Ambos desarrollos dejan sin respuesta la pregunta del sufrimiento del justo, y eh aquí otra
calamidad.
La Teodicea de Leibniz sigue siendo el ejemplo. Por una parte, se asume la visión del mal
metafísico como acápite del ser, es decir, como un mal presente en todo ser y no solo en su
cuadrante moral. Es un defecto ineluctable de toso ser creado. Por la otra se enriquece a la lógica
cuando se aduce el principio de razón suficiente, enunciado como principio de lo mejor.

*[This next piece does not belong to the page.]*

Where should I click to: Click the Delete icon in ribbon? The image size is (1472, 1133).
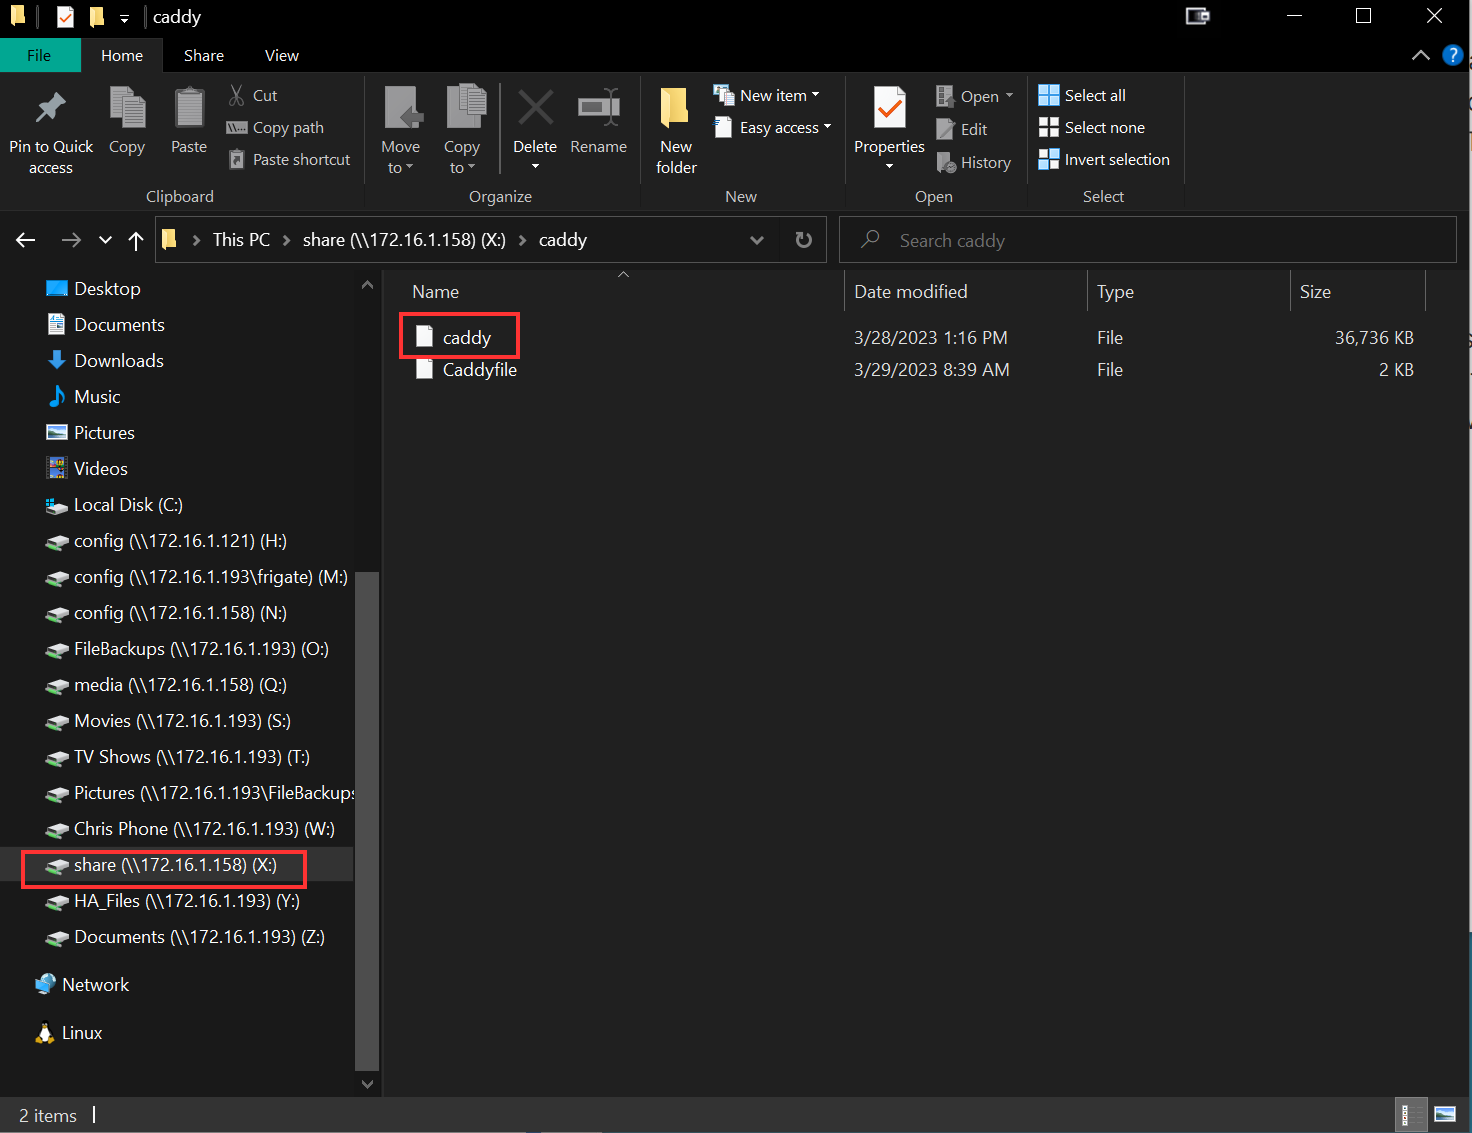click(535, 110)
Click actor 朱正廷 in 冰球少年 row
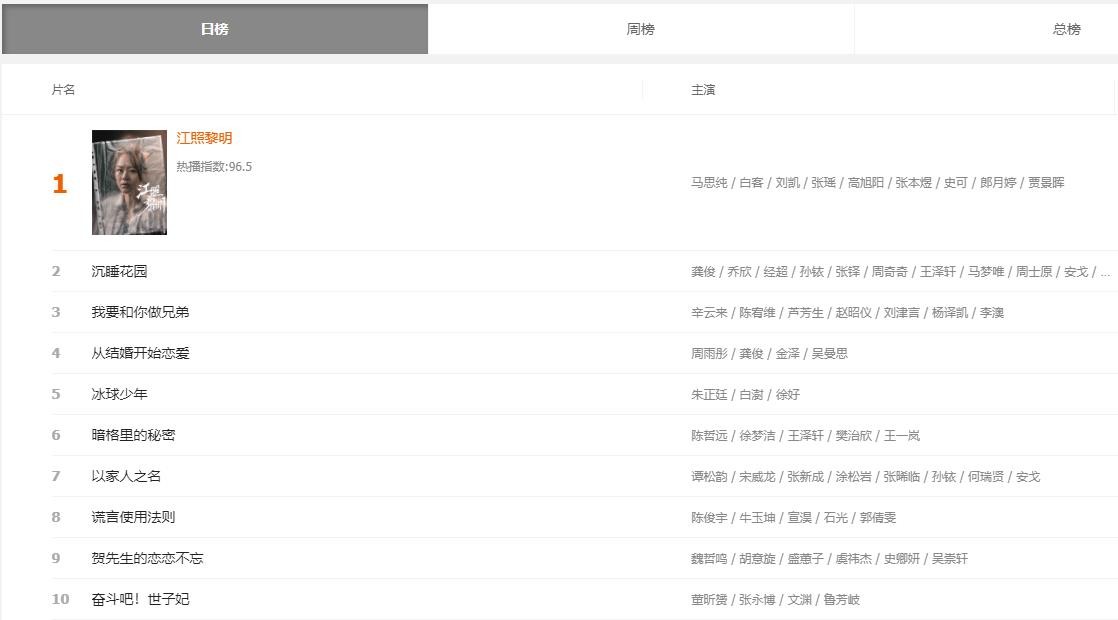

Recordamos la premisa del mejor de los mundos posible planteada por Leibniz. Desde luego que
solo una actitud optimista puede dosificar el mal vivido y real traducido como aquello que es
negativo, al testimonio de lo positivo que, en el mejor de los casos, se reduce a la impresión
estética que el universo nos ofrece, pero ante la pregunta del justo sufriente, desde luego que no
le satisface el optimismo enflaquecido de los bello. No se puede llevar a cabo un balance positivo
entre todos los males presentes y el conjunto estético que parece superado por el sufrimiento. La
lamentación, según no hemos referido más arriba, no se conforma con una respuesta estética.